We may use analytics tools to understand how visitors interact with our website. This may include anonymised data such as pages visited, time spent, device type, and approximate geographic location. See our Cookie Policy for details.

3.6 Cookies

Our website uses cookies. For full details on which cookies we use and their purposes, see our Cookie Policy.

4. How We Use Your Data

  • Processing and confirming bookings
  • Sending booking confirmations and reminders
  • Managing cancellations and refunds
  • Responding to your enquiries
  • Sending newsletters and marketing (only with your consent)
  • Improving our website and services
  • Complying with legal and accounting obligations

5. Third-Party Processors

We share your data with the following categories of third-party processors, all of whom are bound by data processing agreements:

  • Stripe — payment processing (PCI DSS compliant)
  • Hosting provider — website and database hosting within the EU/EEA
  • Email service provider — transactional and marketing emails

We do not sell your personal data to third parties.

6. Data Retention

  • Booking data — retained for up to 5 years after the booking date, as required by Danish accounting law (Bogføringsloven).
  • Account data — retained for as long as your account is active. You may request deletion at any time.
  • Contact form data — retained for up to 12 months after your enquiry is resolved.
  • Newsletter data — retained until you unsubscribe.
  • Analytics data — retained for up to 26 months in anonymised form.

7. Your Rights Under GDPR

As a data subject, you have the following rights:

  • Right of access — request a copy of the personal data we hold about you.
  • Right to rectification — request correction of inaccurate or incomplete data.
  • Right to erasure — request deletion of your personal data, subject to legal retention requirements.
  • Right to restriction — request that we limit processing of your data in certain circumstances.
  • Right to data portability — receive your data in a structured, commonly used format.
  • Right to object — object to processing based on legitimate interest or direct marketing.
  • Right to withdraw consent — withdraw previously given consent at any time without affecting the lawfulness of prior processing.
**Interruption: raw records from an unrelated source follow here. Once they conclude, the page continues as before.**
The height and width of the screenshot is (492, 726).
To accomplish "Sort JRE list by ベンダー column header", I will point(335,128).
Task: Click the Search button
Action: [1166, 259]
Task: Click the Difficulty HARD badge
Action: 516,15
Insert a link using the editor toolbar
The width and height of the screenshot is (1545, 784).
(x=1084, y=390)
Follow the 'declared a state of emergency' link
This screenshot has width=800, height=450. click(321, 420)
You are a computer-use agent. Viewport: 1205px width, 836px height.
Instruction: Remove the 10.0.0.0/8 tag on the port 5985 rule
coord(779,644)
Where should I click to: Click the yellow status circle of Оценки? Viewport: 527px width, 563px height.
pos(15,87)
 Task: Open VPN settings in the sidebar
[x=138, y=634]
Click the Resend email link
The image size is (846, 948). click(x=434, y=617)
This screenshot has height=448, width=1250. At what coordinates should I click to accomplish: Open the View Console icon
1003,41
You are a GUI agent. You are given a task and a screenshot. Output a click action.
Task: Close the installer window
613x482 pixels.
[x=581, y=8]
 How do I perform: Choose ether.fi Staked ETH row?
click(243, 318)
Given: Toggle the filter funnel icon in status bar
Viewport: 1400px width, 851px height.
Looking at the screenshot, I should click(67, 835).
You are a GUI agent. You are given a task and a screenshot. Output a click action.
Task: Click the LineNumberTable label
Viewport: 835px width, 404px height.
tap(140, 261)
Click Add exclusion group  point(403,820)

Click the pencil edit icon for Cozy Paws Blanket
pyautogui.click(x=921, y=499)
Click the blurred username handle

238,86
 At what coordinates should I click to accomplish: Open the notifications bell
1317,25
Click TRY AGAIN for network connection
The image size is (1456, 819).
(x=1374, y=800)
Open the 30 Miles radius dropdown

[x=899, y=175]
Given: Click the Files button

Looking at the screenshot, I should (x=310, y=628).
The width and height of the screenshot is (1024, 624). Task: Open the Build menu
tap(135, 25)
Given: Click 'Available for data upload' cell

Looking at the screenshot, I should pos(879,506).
To exercise any of these rights, contact us at [email protected]. We will respond within 30 days.

8. Data Security

We implement appropriate technical and organisational measures to protect your personal data against unauthorised access, loss, or alteration. These include encrypted connections (HTTPS/TLS), hashed passwords, access controls, and regular security reviews.

9. Complaints

If you believe your data protection rights have been violated, you have the right to lodge a complaint with the Danish Data Protection Agency (Datatilsynet):

Datatilsynet
Carl Jacobsens Vej 35
2500 Valby, Denmark
www.datatilsynet.dk

10. Changes to This Policy

We may update this Privacy Policy from time to time. Material changes will be communicated via our website. The date at the top of this page indicates when this policy was last revised.